Text for analysis ->
* * * * * * * * *

Combination therapy involving three drugs—elexacaftor, tezacaftor, and ivacaftor—can achieve positive, lasting effects in patients with cystic fibrosis, according to research published in the European Respiratory Journal

Researchers from Charité – Universitätsmedizin Berlin and the Max Delbrück Center found this form of medication improves the symptoms of cystic fibrosis in many patients, making mucus in the airways less sticky and significantly reducing lung inflammation. 

Two years ago, a research group headed by Charité showed that combination therapy involving the three drugs was effective in a large portion of patients with cystic fibrosis, a hereditary disease, meaning that the treatment noticeably improved both lung function and quality of life. Now, the team headed by Marcus Mall, who has been the lead researcher in both studies, has investigated for the first time whether this form of treatment is also helpful in the long term, meaning over a period of 12 months or more. 

To examine this, the researchers took a closer look at the sputum, the secretions from patients’ respiratory tracts. “In patients with cystic fibrosis, the mucus in the airways is very sticky because it doesn’t contain enough water, and the mucins, the molecules that form mucus, adhere too much due to their chemical properties. This results in thick, sticky mucus, which clogs the airways, making it harder for patients to breathe and leading to chronic bacterial infection and inflammation of the lungs,” says Mall, director of the department of pediatric respiratory medicine, immunology, and critical care medicine and the Christiane Herzog Cystic Fibrosis Center at Charité, in a release.

In the current study, the researchers show that a combination of elexacaftor, tezacaftor, and ivacaftor results in less viscous respiratory secretions and decreasing inflammation and bacterial infection in the lungs of cystic fibrosis patients. “What’s more, the effects lasted over the entire one-year study period. This is really important because previous medications caused a rebound in the bacterial load in the airways,” says Dr Simon Gräber, who also works in the department of pediatric respiratory medicine, immunology, and critical care medicine at Charité and was one of the co-leaders of the study, in a release. Seventy-nine adolescents and adults with cystic fibrosis and chronic lung disease participated in the trial.

A Major Step in Treating Cystic Fibrosis

“This is a major step forward in treating cystic fibrosis,” Mall says in the release. “At the same time, it would be premature to say that patients have been normalized, let alone cured. Chronic lung changes arising over many years of living with the disease cannot be reversed, unfortunately.” This means patients with advanced lung disease will still need to rely on established treatments involving inhaling mucus-thinning medications, taking antibiotics, and physical therapy.

* * * * * * * * *

Recorded information ->
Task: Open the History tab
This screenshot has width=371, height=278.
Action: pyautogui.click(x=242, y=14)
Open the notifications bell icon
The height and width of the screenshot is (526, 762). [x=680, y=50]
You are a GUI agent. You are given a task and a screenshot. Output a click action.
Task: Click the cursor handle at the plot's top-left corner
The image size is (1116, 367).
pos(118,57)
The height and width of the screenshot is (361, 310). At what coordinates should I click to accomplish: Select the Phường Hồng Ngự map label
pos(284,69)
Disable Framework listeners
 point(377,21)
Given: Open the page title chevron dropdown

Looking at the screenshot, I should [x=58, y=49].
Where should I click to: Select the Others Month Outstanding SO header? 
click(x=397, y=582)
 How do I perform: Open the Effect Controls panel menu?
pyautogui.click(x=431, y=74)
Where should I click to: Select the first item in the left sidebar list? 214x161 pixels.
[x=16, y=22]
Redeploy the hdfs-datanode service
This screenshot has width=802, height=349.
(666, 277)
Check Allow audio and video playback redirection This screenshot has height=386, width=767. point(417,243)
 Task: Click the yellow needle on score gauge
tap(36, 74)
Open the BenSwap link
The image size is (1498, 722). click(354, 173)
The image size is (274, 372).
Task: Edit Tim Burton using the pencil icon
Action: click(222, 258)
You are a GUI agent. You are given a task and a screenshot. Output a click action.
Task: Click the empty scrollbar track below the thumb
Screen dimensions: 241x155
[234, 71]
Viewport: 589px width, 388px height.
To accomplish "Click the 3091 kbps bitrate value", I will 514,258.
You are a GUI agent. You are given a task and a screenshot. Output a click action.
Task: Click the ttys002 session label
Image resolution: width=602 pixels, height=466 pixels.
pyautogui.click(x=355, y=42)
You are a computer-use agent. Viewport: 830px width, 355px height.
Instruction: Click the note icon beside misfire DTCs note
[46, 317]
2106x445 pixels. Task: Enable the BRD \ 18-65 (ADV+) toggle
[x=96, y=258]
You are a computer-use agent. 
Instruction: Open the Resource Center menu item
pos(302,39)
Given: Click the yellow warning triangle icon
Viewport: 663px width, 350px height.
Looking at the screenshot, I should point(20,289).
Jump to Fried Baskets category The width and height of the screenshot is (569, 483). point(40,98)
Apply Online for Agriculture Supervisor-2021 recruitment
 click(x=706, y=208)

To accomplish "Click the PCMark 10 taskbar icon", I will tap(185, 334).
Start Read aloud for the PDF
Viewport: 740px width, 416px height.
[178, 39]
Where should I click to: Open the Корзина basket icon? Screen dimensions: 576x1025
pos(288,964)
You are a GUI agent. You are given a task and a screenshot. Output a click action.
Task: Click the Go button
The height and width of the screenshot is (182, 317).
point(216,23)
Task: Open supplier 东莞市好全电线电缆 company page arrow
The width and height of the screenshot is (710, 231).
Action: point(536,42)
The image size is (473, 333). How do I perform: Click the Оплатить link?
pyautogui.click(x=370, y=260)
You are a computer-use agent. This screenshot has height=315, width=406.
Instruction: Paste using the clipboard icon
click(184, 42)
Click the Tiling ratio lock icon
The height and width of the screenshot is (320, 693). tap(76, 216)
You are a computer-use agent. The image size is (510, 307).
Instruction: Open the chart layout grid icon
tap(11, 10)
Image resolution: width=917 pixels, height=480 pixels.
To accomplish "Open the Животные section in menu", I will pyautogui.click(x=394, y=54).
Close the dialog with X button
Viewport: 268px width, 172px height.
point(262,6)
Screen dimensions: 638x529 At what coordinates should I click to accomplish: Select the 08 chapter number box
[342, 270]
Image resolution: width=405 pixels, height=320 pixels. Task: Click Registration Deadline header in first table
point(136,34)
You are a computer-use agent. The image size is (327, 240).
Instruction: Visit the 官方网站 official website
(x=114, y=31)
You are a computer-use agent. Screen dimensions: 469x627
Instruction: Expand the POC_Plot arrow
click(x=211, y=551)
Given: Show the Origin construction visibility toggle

* * * * * * * * *

Task set ->
A) Reproduce the stretch of the cystic fibrosis article from "Researchers from Charité" through "reducing lung inflammation.", word for word.
B) Answer these from the cystic fibrosis article:
(i) In which journal was the research published?
(ii) What period counts as the long term in the new study?
(iii) How many adolescents and adults took part in the trial?
Rely only on the cystic fibrosis article, not on the items.

Answers for each item ->
A)
Researchers from Charité – Universitätsmedizin Berlin and the Max Delbrück Center found this form of medication improves the symptoms of cystic fibrosis in many patients, making mucus in the airways less sticky and significantly reducing lung inflammation.

B)
(i) The European Respiratory Journal
(ii) 12 months or more
(iii) Seventy-nine